Copy out all of the items below, changing "computer-use agent" to "screen-control agent" wherever it occurs and keeping everything else as it is.

━━ Provided material ━━

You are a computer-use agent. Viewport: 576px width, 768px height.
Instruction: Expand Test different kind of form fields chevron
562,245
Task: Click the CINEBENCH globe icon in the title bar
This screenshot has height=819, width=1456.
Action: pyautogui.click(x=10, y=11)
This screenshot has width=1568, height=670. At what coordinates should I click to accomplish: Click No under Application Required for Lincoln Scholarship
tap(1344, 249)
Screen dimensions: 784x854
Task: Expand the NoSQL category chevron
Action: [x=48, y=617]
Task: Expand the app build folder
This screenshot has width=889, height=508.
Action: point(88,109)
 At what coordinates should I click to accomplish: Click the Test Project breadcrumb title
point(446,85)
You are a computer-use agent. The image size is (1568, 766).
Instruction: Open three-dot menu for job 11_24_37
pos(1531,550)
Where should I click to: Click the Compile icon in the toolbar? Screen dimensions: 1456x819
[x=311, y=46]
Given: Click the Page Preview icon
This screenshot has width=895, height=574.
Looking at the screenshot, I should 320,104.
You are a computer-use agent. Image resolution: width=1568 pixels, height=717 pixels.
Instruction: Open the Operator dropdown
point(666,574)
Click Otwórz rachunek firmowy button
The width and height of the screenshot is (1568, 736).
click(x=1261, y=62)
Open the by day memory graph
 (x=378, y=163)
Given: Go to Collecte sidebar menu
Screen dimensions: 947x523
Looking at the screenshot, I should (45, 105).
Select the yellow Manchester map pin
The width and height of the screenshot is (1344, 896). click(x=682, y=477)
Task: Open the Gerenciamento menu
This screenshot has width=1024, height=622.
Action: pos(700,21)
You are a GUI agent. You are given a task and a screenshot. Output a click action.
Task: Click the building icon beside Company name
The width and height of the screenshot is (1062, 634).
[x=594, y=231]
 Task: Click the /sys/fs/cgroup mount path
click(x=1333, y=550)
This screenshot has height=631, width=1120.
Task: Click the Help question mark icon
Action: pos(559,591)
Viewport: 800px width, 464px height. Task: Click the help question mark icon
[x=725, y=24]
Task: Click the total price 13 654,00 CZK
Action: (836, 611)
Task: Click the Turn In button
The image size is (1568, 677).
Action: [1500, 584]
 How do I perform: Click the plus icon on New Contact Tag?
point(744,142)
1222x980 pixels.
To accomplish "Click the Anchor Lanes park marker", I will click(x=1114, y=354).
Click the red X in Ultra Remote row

━━━

- [Solution for this problem]
You are a screen-control agent. Viewport: 576px width, 768px height.
Instruction: Expand Test different kind of form fields chevron
562,245
Task: Click the CINEBENCH globe icon in the title bar
This screenshot has height=819, width=1456.
Action: pyautogui.click(x=10, y=11)
This screenshot has width=1568, height=670. At what coordinates should I click to accomplish: Click No under Application Required for Lincoln Scholarship
tap(1344, 249)
Screen dimensions: 784x854
Task: Expand the NoSQL category chevron
Action: [x=48, y=617]
Task: Expand the app build folder
This screenshot has width=889, height=508.
Action: point(88,109)
 At what coordinates should I click to accomplish: Click the Test Project breadcrumb title
point(446,85)
You are a screen-control agent. The image size is (1568, 766).
Instruction: Open three-dot menu for job 11_24_37
pos(1531,550)
Where should I click to: Click the Compile icon in the toolbar? Screen dimensions: 1456x819
[x=311, y=46]
Given: Click the Page Preview icon
This screenshot has width=895, height=574.
Looking at the screenshot, I should 320,104.
You are a screen-control agent. Image resolution: width=1568 pixels, height=717 pixels.
Instruction: Open the Operator dropdown
point(666,574)
Click Otwórz rachunek firmowy button
The width and height of the screenshot is (1568, 736).
click(x=1261, y=62)
Open the by day memory graph
 (x=378, y=163)
Given: Go to Collecte sidebar menu
Screen dimensions: 947x523
Looking at the screenshot, I should (45, 105).
Select the yellow Manchester map pin
The width and height of the screenshot is (1344, 896). click(x=682, y=477)
Task: Open the Gerenciamento menu
This screenshot has width=1024, height=622.
Action: pos(700,21)
You are a GUI agent. You are given a task and a screenshot. Output a click action.
Task: Click the building icon beside Company name
The width and height of the screenshot is (1062, 634).
[x=594, y=231]
 Task: Click the /sys/fs/cgroup mount path
click(x=1333, y=550)
This screenshot has height=631, width=1120.
Task: Click the Help question mark icon
Action: pos(559,591)
Viewport: 800px width, 464px height. Task: Click the help question mark icon
[x=725, y=24]
Task: Click the total price 13 654,00 CZK
Action: (836, 611)
Task: Click the Turn In button
The image size is (1568, 677).
Action: [1500, 584]
 How do I perform: Click the plus icon on New Contact Tag?
point(744,142)
1222x980 pixels.
To accomplish "Click the Anchor Lanes park marker", I will click(x=1114, y=354).
Click the red X in Ultra Remote row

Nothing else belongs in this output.